第25話 こうなりゃレベルカンスト目指してやる

 翌日の魔法学園は、昨日の出来事がウソのように平穏な日常であった。


 相変わらずコンプラ無視で授業を進めるラスボス先生。目が合うと俺を殺そうとするような目で見て来る始末。


 あー、日常だなぁと実感しちまうね。


 ま、ラスボス先生からどんな目で見られても今のところはどうでも良い。ラスボス先生が人間を根絶やしにする魔王にさえならなければなんでもいい。今のところはその兆しがなさそうだ。


 しかし、いつ魔王に闇堕ちしてもおかしくはない。


 この世界はなにが起こるのか全く予想がつかない。


 昨日も急にレスティが攫われて殺されそうになっていた。あれを助けなかったら無事にラスボス先生は魔王になっていただろう。レスティが次も襲われないと断言できるわけじゃない。


 だからこそ、脳筋の俺が魔法の一つでも覚えて世界を変えたいと思うのだが……。


「だめだ。全然だめ」


 授業が終わると、プシューと頭から煙を上げて机に突っ伏す。


 ラスボス先生の授業はもちろん、この学園の魔法授業が俺に意味を成さない。いや、授業の内容はめちゃくちゃわかりやすい。俺に魔法の素質があればメキメキ成長できただろう。


 でも、魔法が使えないから魔法の知識だけ高めてもだめなんよね。知識だけが増えて使えない魔法。なんとも皮肉なもんだ。


 はぁ……やっぱ脳筋は脳筋らしく剣を振れってか……。


「王子。大丈夫ですか?」


 隣の席に座る黄緑の甲冑を着たハイネが心配そうに聞いてくれる。


 この前のダンジョン実習の時のヤンデレ感がウソみたいな爽やかな顔で心配してくれる。


「はは。俺なんて魔法が使えないただのゴミだよ……」


「そんなことないですよ。なんて上辺だけの言葉をかけるのは簡単ですので、ボクから少しだけ言わせてください。王子は剣の才能に恵まれた勇者です。ボクにはそちらの方が羨ましいですが、それでも慢心せず、弱点を補おうと努力しております。そんな努力している方なのですから、必ずや魔法を使える日が来ると思います。なんでも言ってください。お手伝いしますよ」


 うわぁ。状態異常さん、めっちゃ良い人。こりゃ中間管理職になって板挟みになるタイプだわ。


「ありがとうハイネ。元気出たよ」


「あまり根を詰めないで、気分転換も必要ですよ」


「気分転換か……」


 彼の言葉が妙に胸に響いた。


 そうだよな。


 脳筋が魔法を覚えたら世界が大きく変わって俺が死ぬ未来も変わるとは思うが、それだけが変わる方法じゃない。

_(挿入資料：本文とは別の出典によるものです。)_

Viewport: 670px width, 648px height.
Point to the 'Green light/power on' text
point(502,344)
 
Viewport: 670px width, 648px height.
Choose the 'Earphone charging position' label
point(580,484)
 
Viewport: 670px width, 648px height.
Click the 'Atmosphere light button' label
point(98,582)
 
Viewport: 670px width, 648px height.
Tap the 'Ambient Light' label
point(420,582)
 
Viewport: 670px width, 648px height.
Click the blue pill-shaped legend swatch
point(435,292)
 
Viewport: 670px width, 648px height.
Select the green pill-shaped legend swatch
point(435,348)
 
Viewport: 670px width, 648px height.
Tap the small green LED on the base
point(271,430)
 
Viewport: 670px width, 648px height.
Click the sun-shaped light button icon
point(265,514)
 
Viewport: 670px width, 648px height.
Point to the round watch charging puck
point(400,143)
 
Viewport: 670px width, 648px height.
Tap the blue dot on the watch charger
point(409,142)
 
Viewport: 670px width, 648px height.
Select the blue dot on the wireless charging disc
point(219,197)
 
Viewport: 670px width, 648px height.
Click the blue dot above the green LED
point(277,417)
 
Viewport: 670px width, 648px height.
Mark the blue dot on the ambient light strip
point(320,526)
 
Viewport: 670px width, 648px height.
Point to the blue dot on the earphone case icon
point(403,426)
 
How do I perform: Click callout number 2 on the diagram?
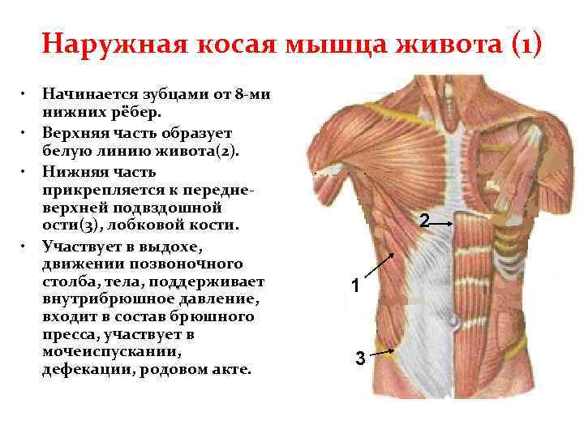coord(423,220)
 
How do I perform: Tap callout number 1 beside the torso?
coord(354,286)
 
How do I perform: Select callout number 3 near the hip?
coord(359,359)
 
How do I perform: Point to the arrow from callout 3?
coord(381,353)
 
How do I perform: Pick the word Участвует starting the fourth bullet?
coord(78,247)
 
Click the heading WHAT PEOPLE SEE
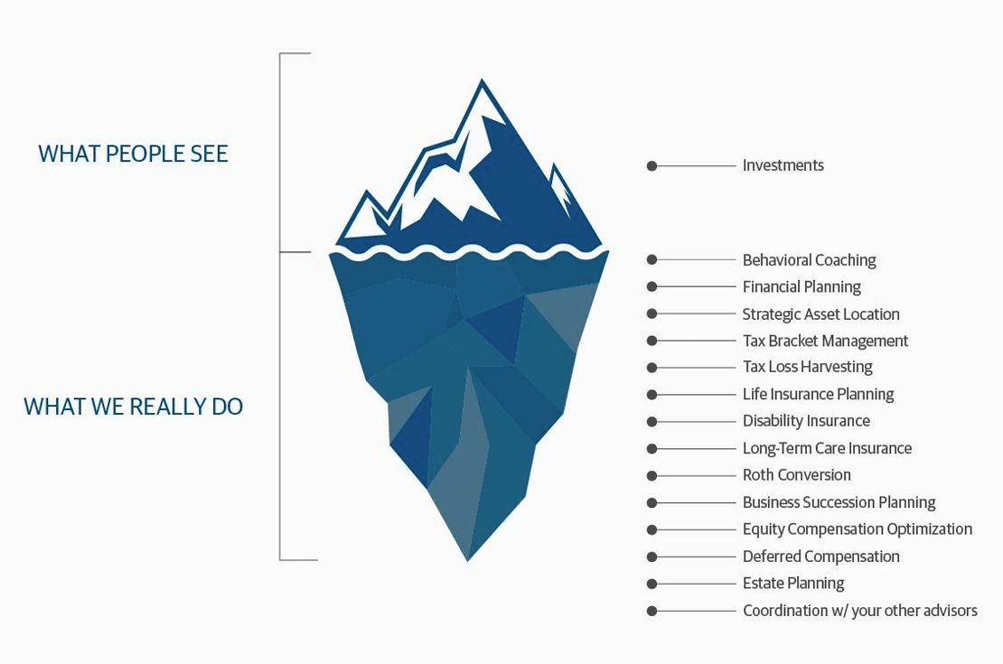(133, 154)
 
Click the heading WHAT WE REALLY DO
(133, 407)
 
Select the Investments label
(783, 165)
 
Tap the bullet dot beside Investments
(651, 166)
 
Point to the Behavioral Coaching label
(809, 260)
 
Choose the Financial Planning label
(801, 287)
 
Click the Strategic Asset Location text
(820, 314)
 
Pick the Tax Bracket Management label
(825, 341)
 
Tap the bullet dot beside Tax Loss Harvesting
(651, 368)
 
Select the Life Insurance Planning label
(818, 394)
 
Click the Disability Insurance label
(806, 421)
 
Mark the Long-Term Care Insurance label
(827, 448)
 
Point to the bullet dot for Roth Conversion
(651, 476)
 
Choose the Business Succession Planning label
(839, 502)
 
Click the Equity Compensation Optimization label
(857, 529)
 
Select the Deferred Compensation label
(820, 556)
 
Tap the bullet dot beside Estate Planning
(651, 584)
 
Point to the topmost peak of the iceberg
(483, 83)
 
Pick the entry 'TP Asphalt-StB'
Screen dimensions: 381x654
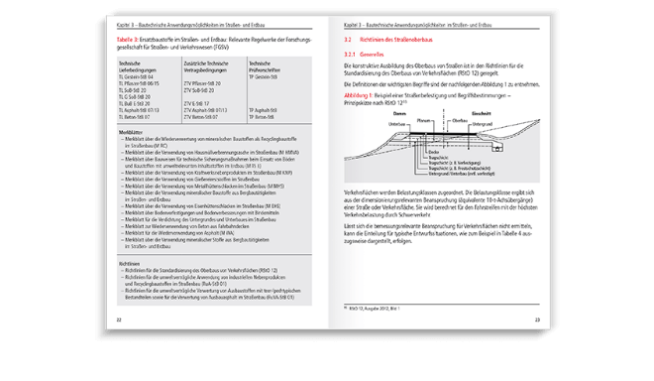pyautogui.click(x=265, y=135)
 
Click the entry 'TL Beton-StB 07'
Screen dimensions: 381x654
pyautogui.click(x=135, y=141)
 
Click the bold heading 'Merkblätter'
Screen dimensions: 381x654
pyautogui.click(x=134, y=158)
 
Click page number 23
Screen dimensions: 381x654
pyautogui.click(x=536, y=319)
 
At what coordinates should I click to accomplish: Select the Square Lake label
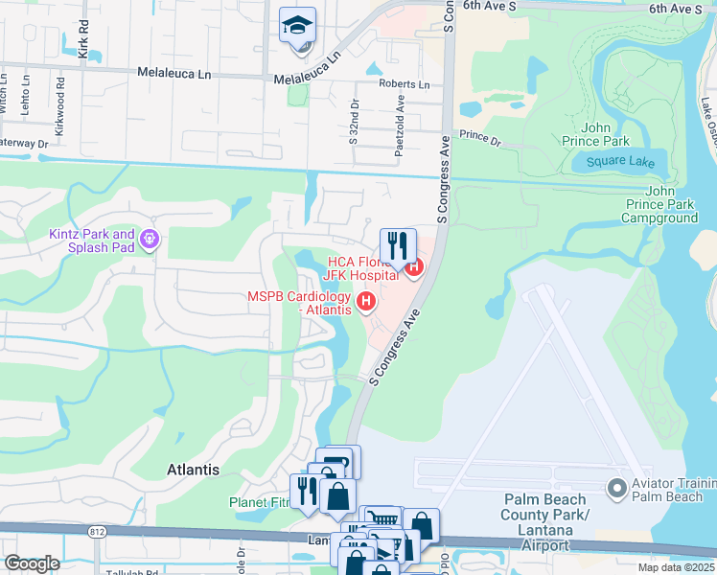pos(620,162)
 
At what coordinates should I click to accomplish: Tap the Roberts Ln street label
pos(405,84)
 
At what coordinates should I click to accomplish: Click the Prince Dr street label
pos(479,136)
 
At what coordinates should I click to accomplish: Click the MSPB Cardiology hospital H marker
pos(365,303)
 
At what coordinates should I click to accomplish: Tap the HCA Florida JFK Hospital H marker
pos(414,266)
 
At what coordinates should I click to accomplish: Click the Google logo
pos(32,564)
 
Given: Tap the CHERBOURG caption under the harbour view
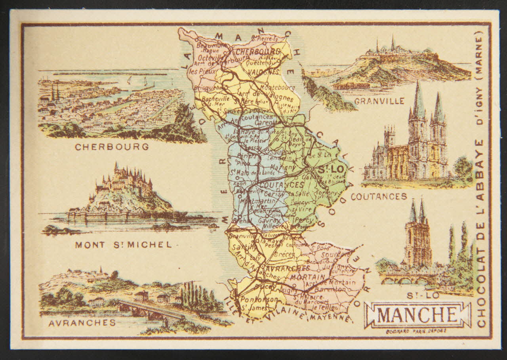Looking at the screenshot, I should tap(112, 147).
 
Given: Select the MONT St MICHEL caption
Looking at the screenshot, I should tap(124, 245).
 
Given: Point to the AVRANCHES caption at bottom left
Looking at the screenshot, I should tap(82, 323).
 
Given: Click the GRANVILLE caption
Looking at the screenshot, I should tap(379, 101).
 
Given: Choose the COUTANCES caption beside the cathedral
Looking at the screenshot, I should tap(379, 196).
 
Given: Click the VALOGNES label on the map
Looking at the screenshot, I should tap(265, 71).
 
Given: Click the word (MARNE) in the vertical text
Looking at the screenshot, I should tap(480, 60).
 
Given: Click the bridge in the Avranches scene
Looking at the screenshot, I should tap(151, 309).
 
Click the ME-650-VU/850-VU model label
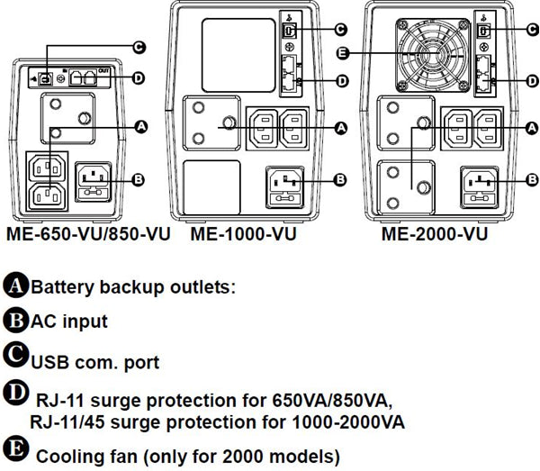91,235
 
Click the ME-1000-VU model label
243,235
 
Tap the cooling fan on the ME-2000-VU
428,54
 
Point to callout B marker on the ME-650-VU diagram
138,179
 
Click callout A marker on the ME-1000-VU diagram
340,129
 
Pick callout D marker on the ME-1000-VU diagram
340,81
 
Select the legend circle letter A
15,287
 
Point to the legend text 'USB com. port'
95,363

 魔法が覚えられないと嘆くだけじゃなく、気分転換をして、その中に運命を変えるヒントが生まれるやも知れん。


 気分転換といえば、まだ他にやりたいことを思い出し、俺は席を立ってカルティエのところへと向かった。


「ご主人様。いかがなさいましたか?」


 カルティエの好感度はMAX。だけどこの状態で好感度を上げても俺のレベルが上がった。


 つまり、この世界のヒロインの好感度に頭打ちはないっ! と思う!


「世界一の美女であるルティとランチをしたいと思ってな。ははっ」


 今からカルティエの好感度をぶち上げてレベルカンストを目指す!


「王子……気分転換とは言いましたが、女を口説くなんて……」


 ハイネの評価が下がった気がした。


「は? 私が世界一の美女とか当たり前過ぎて草生えるんですが」


「草とか言うな」


「急になんですか? 頭おかしくなってしまいましたか?」


「ルティのことを世界一の美女って認識してるんだから正常だろ」


「ふぅん。変なご主人様」


 しまったな。唐突過ぎてこれじゃ好感度が上がらないか。


「勘違いしないでください。私が世界一の美女なのは当然ですが、ご主人様のイケイケボイスで言われるのが嬉しいんですからねっ」


 あ、これ好感度入ってるわ。上がってるわ。ツンデレナイいたただきましたもん。


「ほらほら。ランチでしょ。私がご主人様に特製のラブラブランチをご馳走してあげます」


「それは待て。俺等は基本的に学食だぞ」


「そんなものはキッチンを乗っとれば済む話です」


「それは犯罪者では?」


「勇者の特権でしょ?」


「あ、俺が乗っ取るのね。やっぱお前頭良いわ」


 カルティエの好感度を上げるために学食のキッチンを乗っ取った。つうか、普通にキッチンの人が、「使っていいよ」って言ってくれた。